Two months after giving birth to her son Milan Piqué Mebarak, Shakira organised a press release to take place on March 27, 2013, at the Sephora store on the Champs-Élysées street in Paris, France. At the event, Shakira signed autographs, posed for pictures with fans, and promoted both S by Shakira and S by Shakira Eau Florale. Prior to the press release, Shakira attended an "intimate" meeting with three fashion bloggers and discussed her experience in developing the perfumes. The commercial for S by Shakira was extended to include a section which exclusively promoted S by Shakira Eau Florale; this version was nominated for "Digital Communication Award For Best Female" at the 2012 Academia Del Perfume awards ceremony.

Similar to the original perfume, S by Shakira Eau Florale was made available in the following range:.

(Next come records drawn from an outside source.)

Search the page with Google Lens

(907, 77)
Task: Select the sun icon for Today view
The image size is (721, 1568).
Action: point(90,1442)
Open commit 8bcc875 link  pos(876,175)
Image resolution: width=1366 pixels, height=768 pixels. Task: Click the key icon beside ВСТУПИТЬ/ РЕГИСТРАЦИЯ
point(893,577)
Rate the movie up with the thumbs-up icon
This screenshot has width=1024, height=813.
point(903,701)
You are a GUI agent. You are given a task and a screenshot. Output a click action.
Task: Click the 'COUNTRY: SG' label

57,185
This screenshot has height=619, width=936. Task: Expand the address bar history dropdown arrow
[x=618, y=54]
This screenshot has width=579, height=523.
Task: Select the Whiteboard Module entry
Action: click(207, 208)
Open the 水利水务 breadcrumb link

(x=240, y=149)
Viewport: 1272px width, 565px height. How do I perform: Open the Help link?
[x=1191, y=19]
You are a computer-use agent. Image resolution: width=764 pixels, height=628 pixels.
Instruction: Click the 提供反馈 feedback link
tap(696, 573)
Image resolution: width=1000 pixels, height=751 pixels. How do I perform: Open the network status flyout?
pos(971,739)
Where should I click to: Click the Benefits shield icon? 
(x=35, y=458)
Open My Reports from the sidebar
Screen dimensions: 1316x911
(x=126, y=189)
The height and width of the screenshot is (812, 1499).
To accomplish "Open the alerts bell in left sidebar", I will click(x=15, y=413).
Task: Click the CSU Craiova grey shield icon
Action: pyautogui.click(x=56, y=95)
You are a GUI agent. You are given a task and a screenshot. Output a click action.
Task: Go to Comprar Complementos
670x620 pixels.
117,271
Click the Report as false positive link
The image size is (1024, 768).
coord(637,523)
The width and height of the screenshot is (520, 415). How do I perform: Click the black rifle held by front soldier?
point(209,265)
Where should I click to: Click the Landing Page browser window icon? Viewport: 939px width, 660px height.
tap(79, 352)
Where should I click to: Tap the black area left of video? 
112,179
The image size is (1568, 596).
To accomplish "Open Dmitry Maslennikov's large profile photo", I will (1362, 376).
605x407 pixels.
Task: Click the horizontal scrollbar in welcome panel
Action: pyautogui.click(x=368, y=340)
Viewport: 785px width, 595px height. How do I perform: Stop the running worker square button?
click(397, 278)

- Eau de toilette - 50 ml/1.69 oz
- Eau de toilette - 80 ml/2.71 oz
- Deodorant - 150 ml/5.07 oz
- Body lotion - 74 ml/2.5 oz

=== S by Shakira Aquamarine ===

S by Shakira Aquamarine was launched as a limited edition fragrance in early 2013. Inspired by the ocean, Shakira aimed to "express something pure, elemental and sensual" through a fragrance and opined that "the ocean represents all of those things. In a word, it is a source of true inspiration". The perfume bottle and the packaging follow a largely similar design to the original one but feature a "metallic combination" of gold and turquoise. The top notes include bergamot, mandarin orange, passion fruit chord and various ozonic substances; the heart notes capture the scents of different flowers like jasmine, plumeria, and tiaré; the base notes also consist of ozonic substances, as well as cedar wood. S by Shakira Aquamarine was made available in the following range:

- Eau de toilette - 50 ml/1.69 oz
- Eau de toilette - 80 ml/2.71 oz

=== S Kiss ===

In 2017, Shakira introduced S Kiss, a limited-edition fragrance that is sensual, enchanting, and youthful, capturing the sweetness and memorability of a first kiss. The scent features top notes of lemon, blackcurrant, raspberry, and peach, while the heart reveals pink peony, water lily, and honeysuckle, culminating in a base of sandalwood and musk that leave a lasting impression. The "S" bottle reflects Shakira's flirtatious and romantic side, adorned with pink and red hues and a playful red pompom, embodying femininity and fun. The fragrance’s fruity and floral combination, along with the creamy sandalwood and soft musk, evokes the tender softness and allure of a gentle, unforgettable kiss.